ALBUQUERQUE, N.M. — Dozens of people, including the newly elected district attorney and mayoral candidate and state Auditor Tim Keller, gathered Sunday to draw attention to sexual assault prevention and the conversations necessary to help victims.
Other local politicians, public health professionals and advocates took to the Civic Plaza stage Sunday afternoon during a rally focused on destigmatizing the subject and offering support to those affected by sexual violence.
Many in the crowd of about 100 people sat in folding chairs listening to short speeches, while others milled around a series of booths set up by local organizations.
Bianca Villani, the community education and outreach director at the Rape Crisis Center of Central New Mexico, the organization behind Sunday’s rally, said the event was intended to chip away at the stigma that surrounds sexual assault.
“It is scary. It is uncomfortable, but we have to unearth these conversations in order to get anything in motion,” Villani said, “especially to prevent it.”
She said a cultural shift will take time, but a visible rally in the center of town may get people talking. It’s also important, Villani said, to engage the community and make sure that people affected by sexual violence know there’s a support network ready to help them and working to prevent sex assault from happening in the first place.
Amanda Stafford, a public health nurse, said too many victims don’t want to report or don’t even want to be examined.
“They don’t want to get somebody in trouble,” she said. “They don’t want to get in trouble for it.”

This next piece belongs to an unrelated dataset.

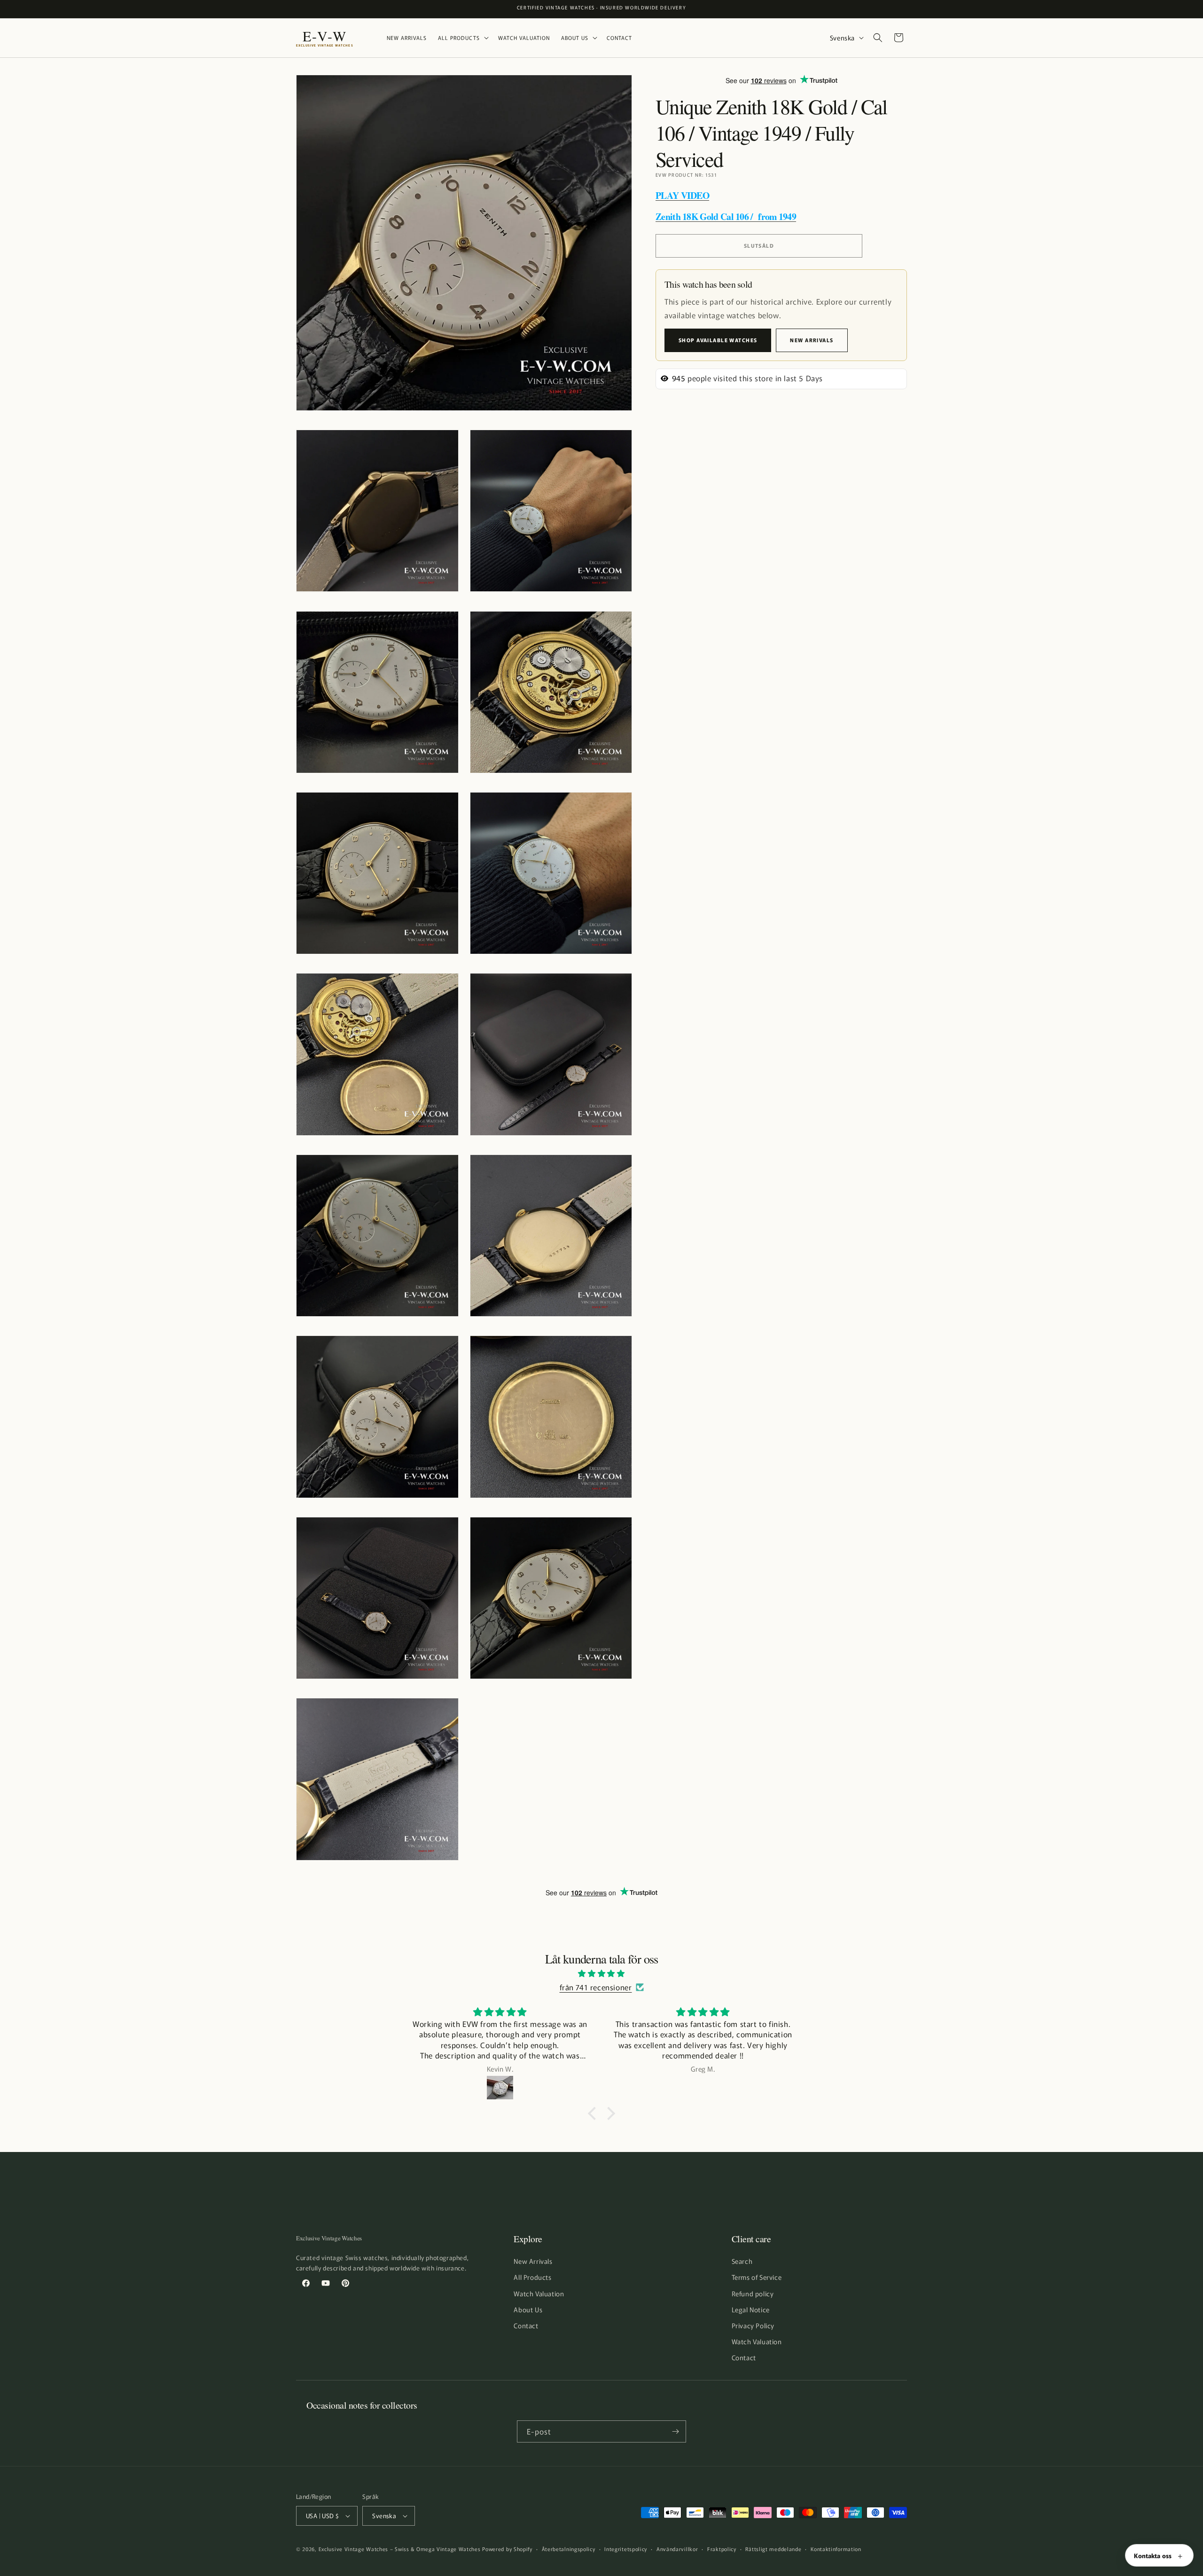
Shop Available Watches (718, 340)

Events like the one on Sunday might help a victim find the resources he or she needs. She said that bringing together a community’s resources offers a vital reminder that they all have the same goals.

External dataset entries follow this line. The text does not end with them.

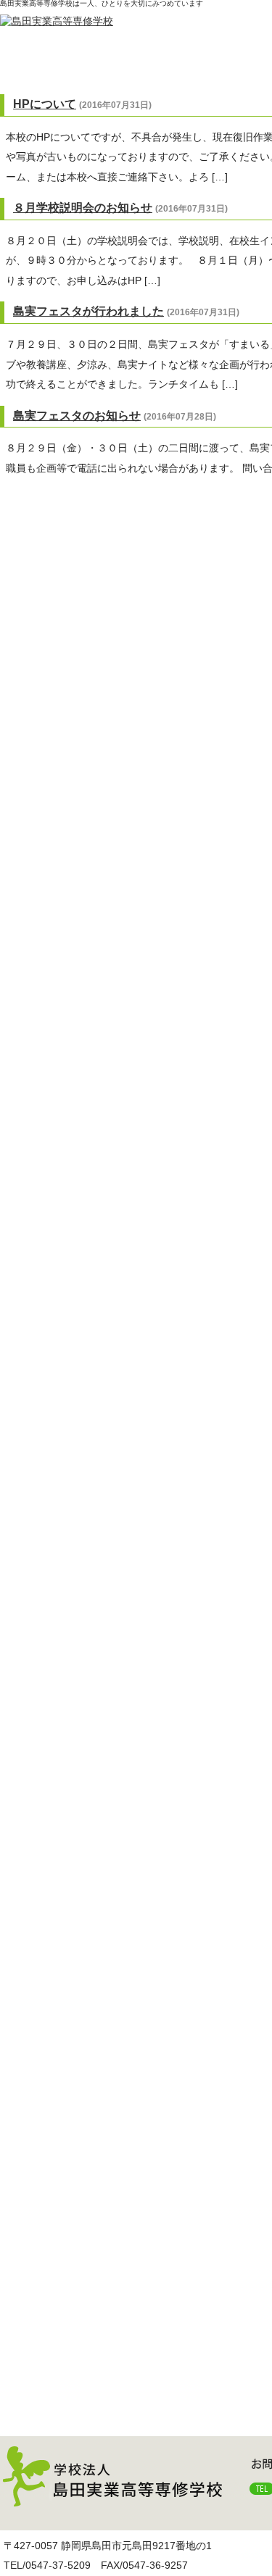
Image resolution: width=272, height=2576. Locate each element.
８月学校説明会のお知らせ (82, 207)
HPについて (44, 104)
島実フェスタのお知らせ (77, 415)
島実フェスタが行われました (88, 311)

“We need to collaborate, we need to support each other,” she said. “We need to all work together to look at the bigger picture.”
Keller focused on New Mexico’s rape kit backlog and said that if testing those untested kits was a priority, that would be reflected in the government budgets. A special audit found that there were 254 untested kits for every 100,000 residents in New Mexico — a number that far exceeds that of any other state.
District Attorney Raul Torrez also addressed the crowd.